Do You Give Blood?

I think I have mentioned on more than one occasion I am a blood donor, I am also a bone marrow donor and am on the registry. I have been giving blood on and off since I was 16 years old. I had a few stints where for health reasons I was unable to donate. I don’t think I have ever told the story of why I give blood and why I am a bone marrow donor. Today I will enlighten everyone on why I try to give blood regularly and will encourage everyone to give blood because they desperately need it. I want to state I am O-, if you are unaware on what this means it is universal donor or as my husband says, “liquid gold.” O- can give blood to everyone, it doesn’t matter what blood type they are. In fact today I am doing a Power Red Donation which does twice as many red blood cells, it is the equivalent of two normal donations at one time. Meaning you definitely do not drink alcohol after this donation because you will be drunk after three sips of wine.

The wonderful internet provided this chart on blood types for me.

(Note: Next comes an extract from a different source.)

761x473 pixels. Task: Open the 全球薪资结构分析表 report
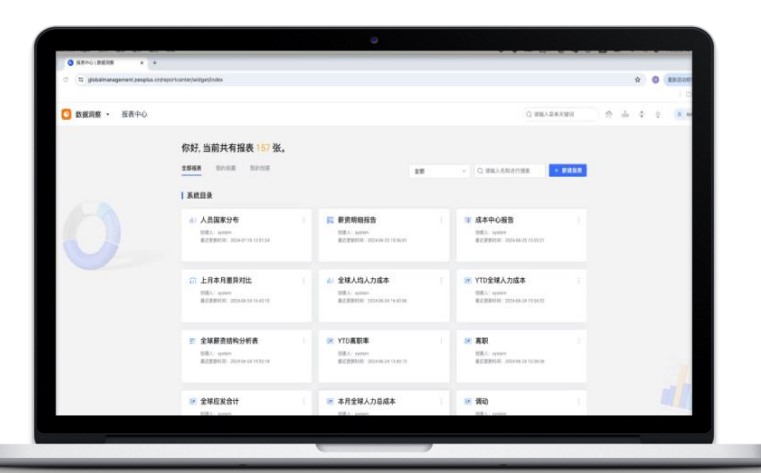click(x=230, y=341)
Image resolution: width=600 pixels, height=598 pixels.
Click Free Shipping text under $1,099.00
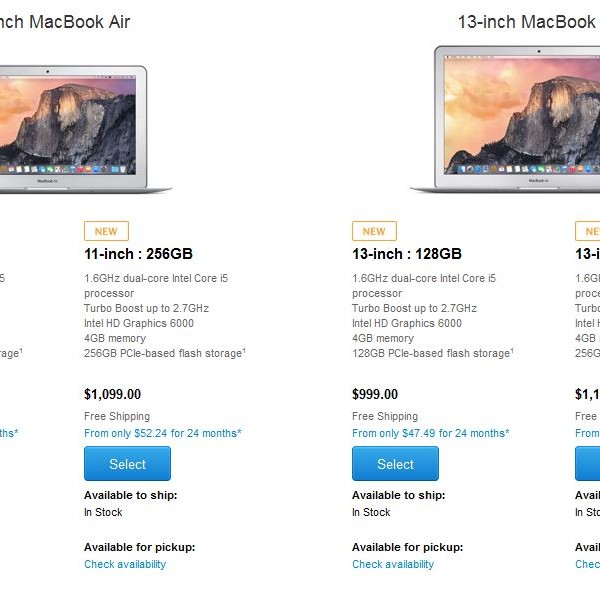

Another interesting fact about blood types is if a woman with RH negative factor blood type gets pregnant with someone who is RH positive factor, there is a shot she must receive (RH shot). If the child who is born is RH positive the mother receives a second shot in the buttocks. I know this from personal experience, I have one child with RH positive blood and the other with RH negative blood (no second shot required). If the shot is refused and the mother get pregnant again, her and the child’s life is at risk. This is one of the many reasons they do full blood work at prenatal visits.

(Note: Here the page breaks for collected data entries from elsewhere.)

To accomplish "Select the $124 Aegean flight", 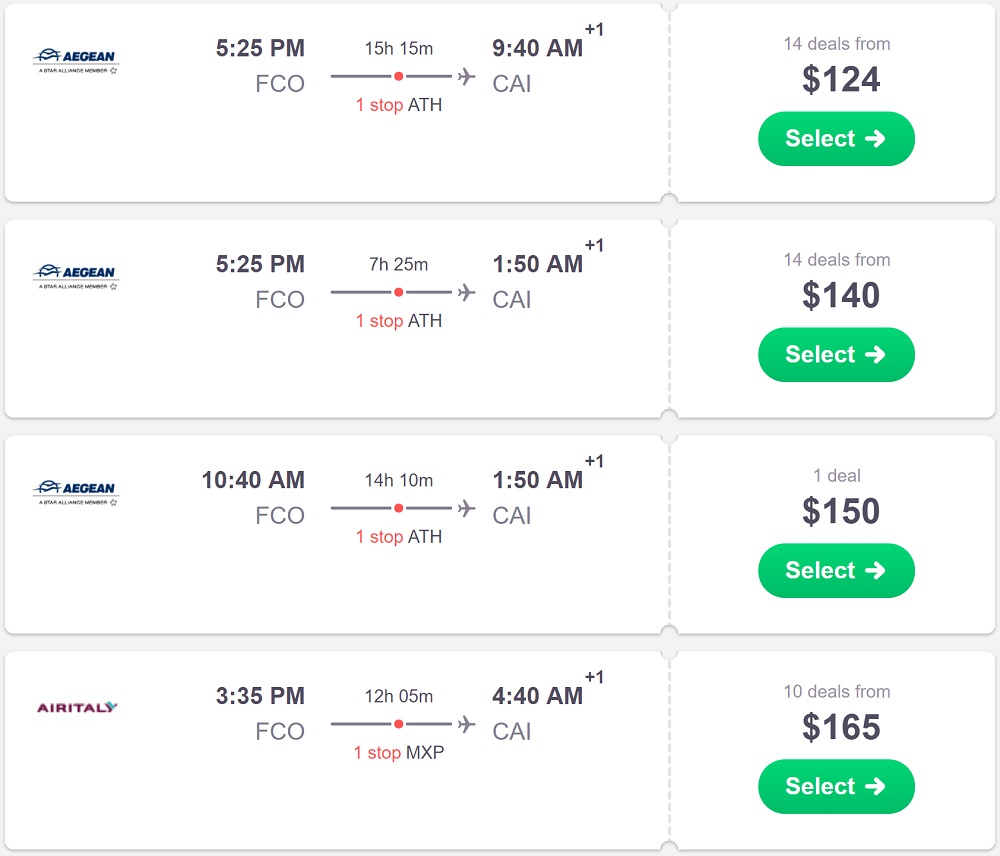I will pyautogui.click(x=836, y=139).
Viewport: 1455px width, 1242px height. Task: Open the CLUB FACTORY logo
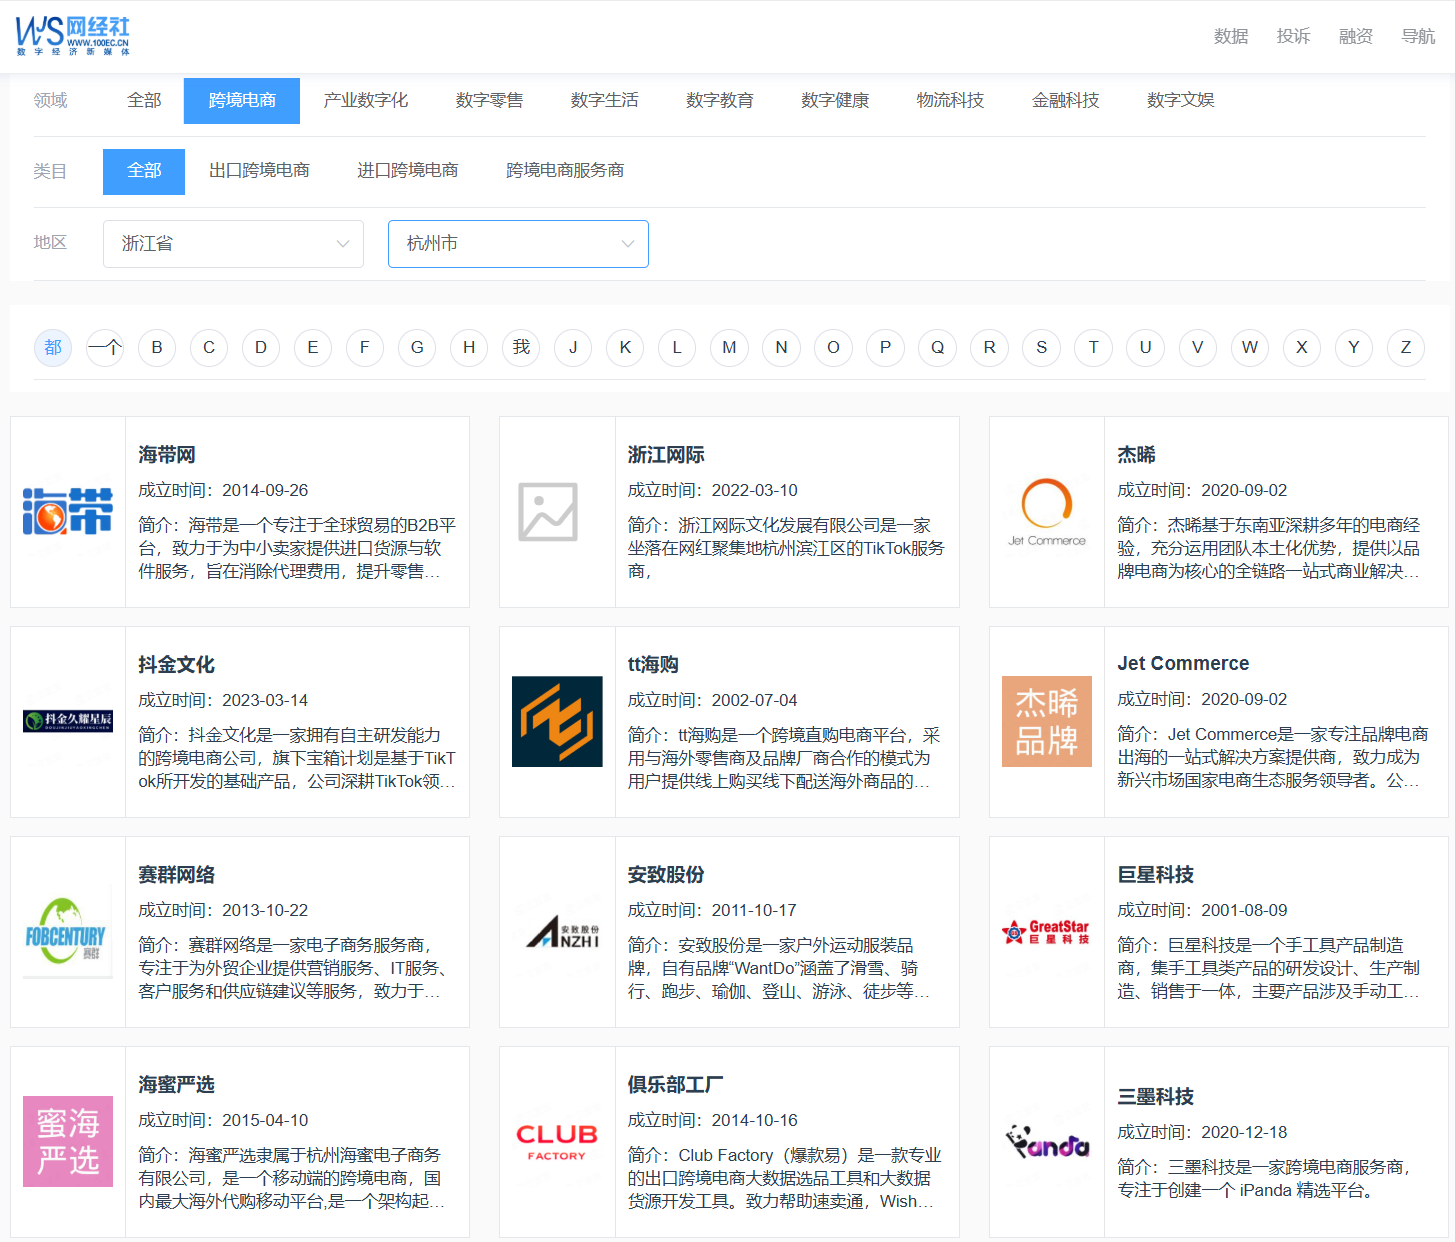pyautogui.click(x=557, y=1141)
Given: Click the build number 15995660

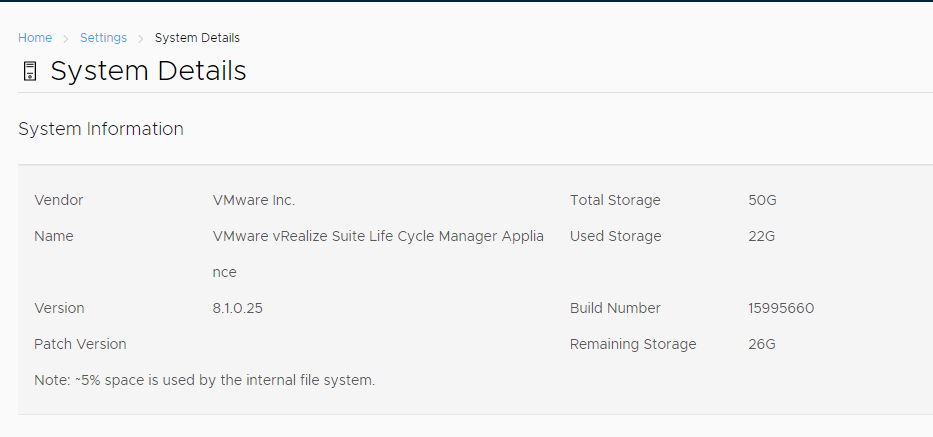Looking at the screenshot, I should [x=781, y=308].
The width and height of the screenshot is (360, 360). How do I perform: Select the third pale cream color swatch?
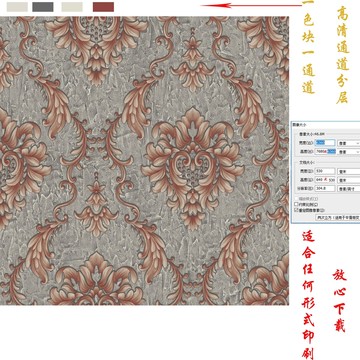72,7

Why do I give blood? Beside the fact I am O- it goes back to when I was in high school, they did a blood drive at my high school and I we got extra credit in biology (something I desperately needed). They also fed me Oreo cookies afterwards, so I was definitely game. At the time I did not know this fact, 75% of blood donations come from high school students (I found this out last time I gave blood). It does make sense, high school students have more time and they get extra credit. In high school I also had a friend who had leukemia (remission at the time), she always volunteered for the blood drives. When I turned 16 (my first time giving blood), she was re-diagnosed with leukemia and they did a blood/bone marrow drive for her. I remember asking her, why do you volunteer at every blood drive? She said because I can’t give and I know how important it is to give blood. She then paused and said she wished she could be a bone marrow donor. That is when I became a bone marrow donor, I opted in, they took some extra blood and I have been on the registry ever since. I have learned unless it is an organized bone marrow drive, it does cost money to be put on the bone marrow donor registry – I did not pay because it was a bone marrow drive. I have been called once to see if they could test further, I was ecstatic – absolutely! After further testing I ended up not being a match and am still on the registry to this day. Sadly my friend passed shortly after the bone marrow drive but I never forgot this conversation we had regarding blood drives and bone marrow donations.

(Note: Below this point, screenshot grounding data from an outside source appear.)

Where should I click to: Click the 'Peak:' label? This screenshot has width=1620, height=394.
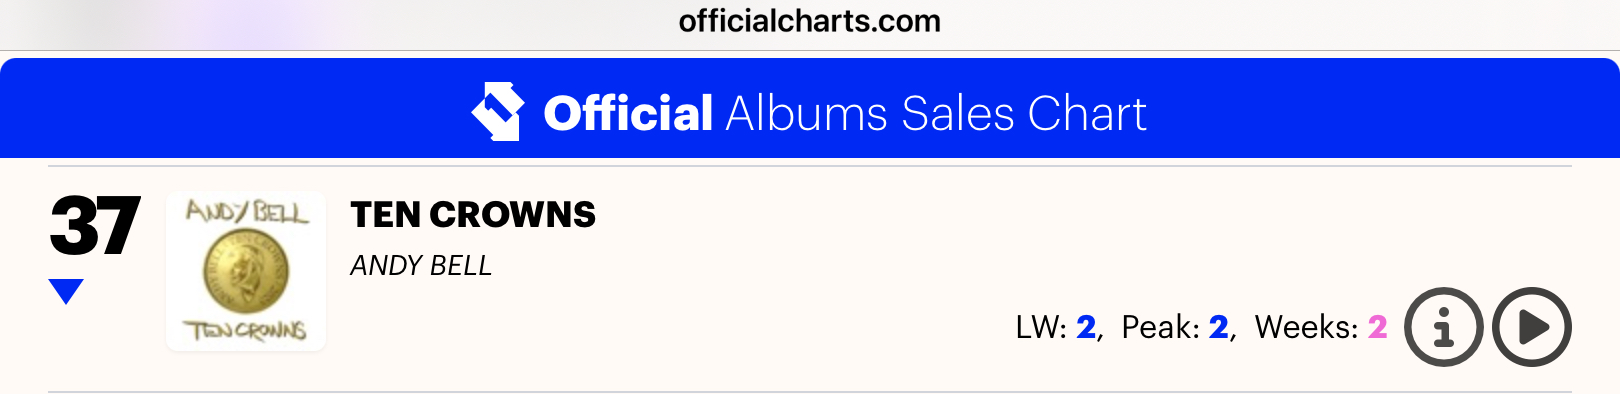click(x=1161, y=327)
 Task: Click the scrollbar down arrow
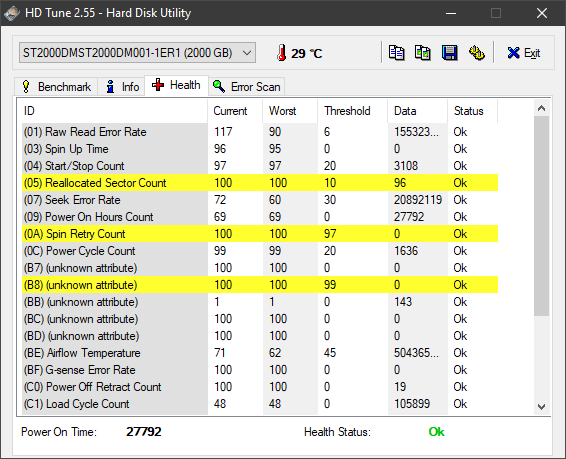point(541,407)
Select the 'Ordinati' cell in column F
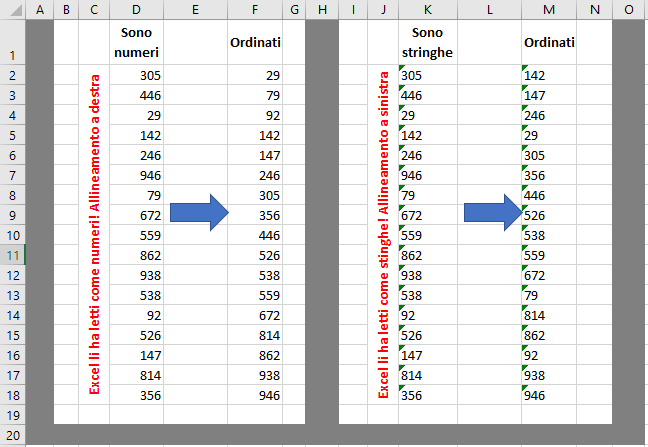Screen dimensions: 648x447 pyautogui.click(x=255, y=43)
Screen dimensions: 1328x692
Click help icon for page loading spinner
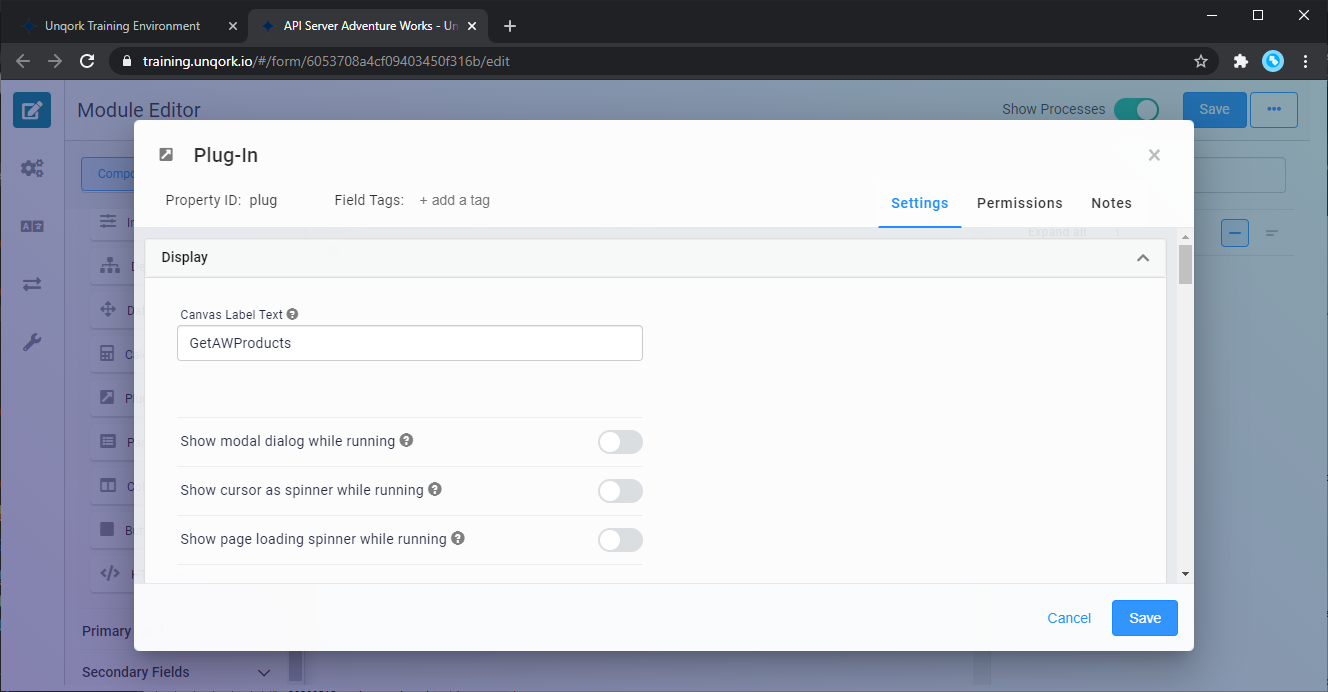(x=458, y=538)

With COVID, giving blood is more important than ever because people are not giving blood right now. I also am well aware of the LBGTQ community and the history with blood donations (I have several friends who could not give blood for years because of this). This is another reason, I always tried to give because I know people needed it. I have had health issues in the past that made me ineligible to donate, so now that I can donate I donate as much as possible. I ask if you are able, please donate because there are people who really need it.